MATERIALS PROVIDED:
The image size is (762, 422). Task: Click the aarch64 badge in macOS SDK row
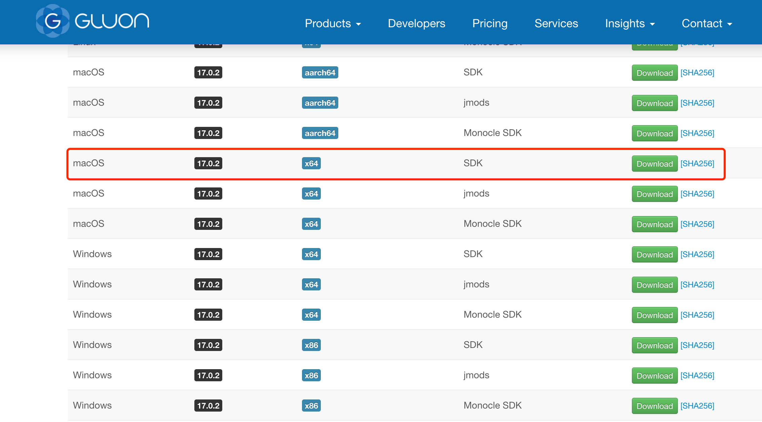pyautogui.click(x=320, y=73)
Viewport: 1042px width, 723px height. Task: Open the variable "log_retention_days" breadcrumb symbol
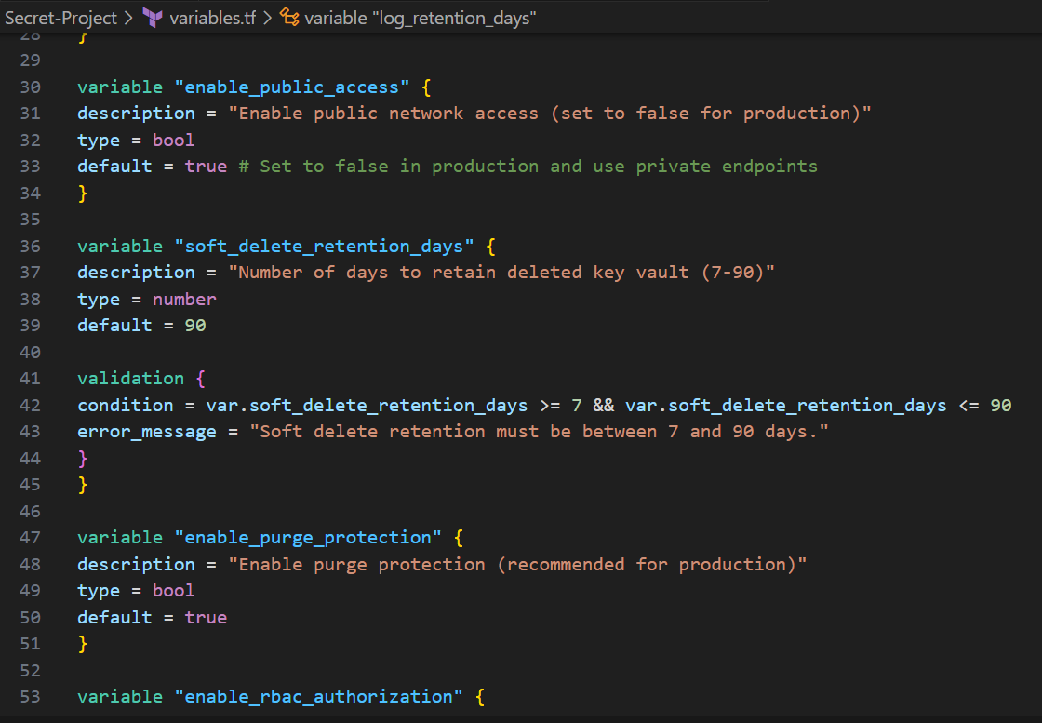(x=421, y=18)
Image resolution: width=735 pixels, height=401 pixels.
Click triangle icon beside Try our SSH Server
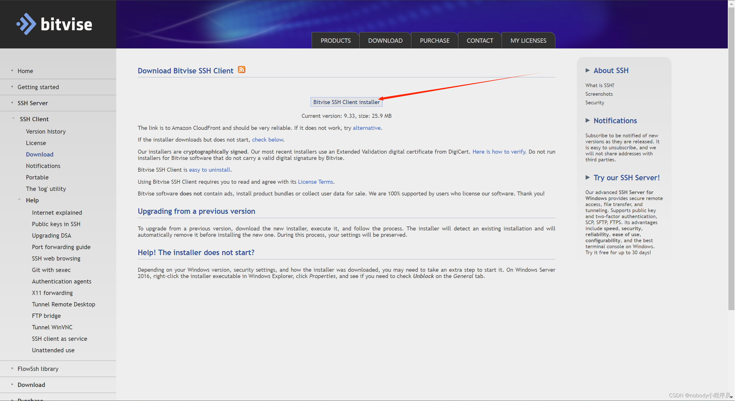587,178
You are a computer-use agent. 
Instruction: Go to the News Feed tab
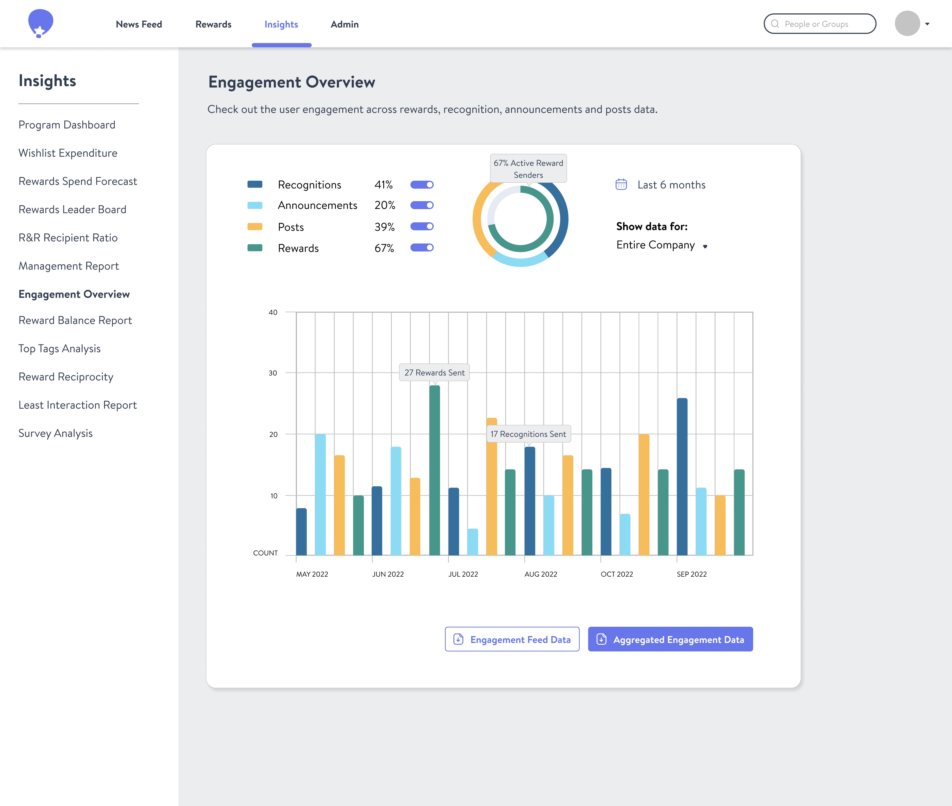coord(139,24)
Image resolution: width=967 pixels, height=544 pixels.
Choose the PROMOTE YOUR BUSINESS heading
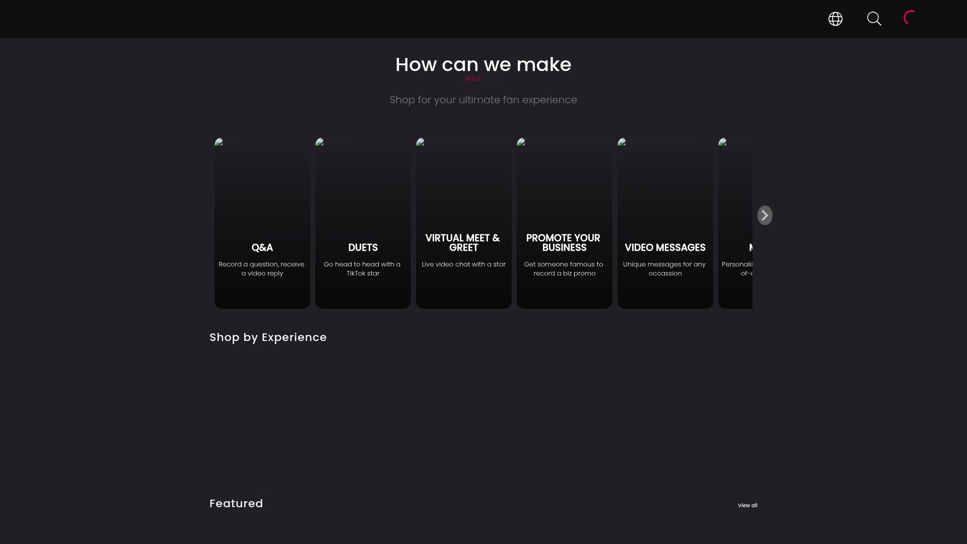click(x=564, y=243)
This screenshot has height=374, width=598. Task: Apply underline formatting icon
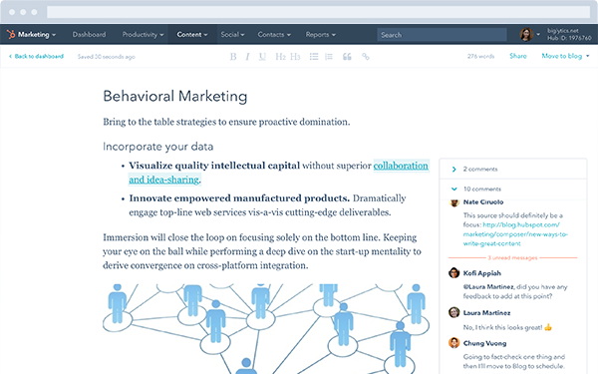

PROBLEM DESCRIPTION: Can you reproduce every row above word for word, leaving out the pictures?

RESULT OF THE EXERCISE:
The image size is (762, 422). Task: Click the aarch64 badge in macOS SDK row
pyautogui.click(x=320, y=73)
Viewport: 1042px width, 723px height. Task: Open the variable "log_retention_days" breadcrumb symbol
(x=421, y=18)
Image resolution: width=735 pixels, height=401 pixels.
Click triangle icon beside Try our SSH Server
587,178
You are a computer-use agent. 
Instruction: Go to the News Feed tab
coord(139,24)
Image resolution: width=967 pixels, height=544 pixels.
Choose the PROMOTE YOUR BUSINESS heading
click(x=564, y=243)
This screenshot has height=374, width=598. Task: Apply underline formatting icon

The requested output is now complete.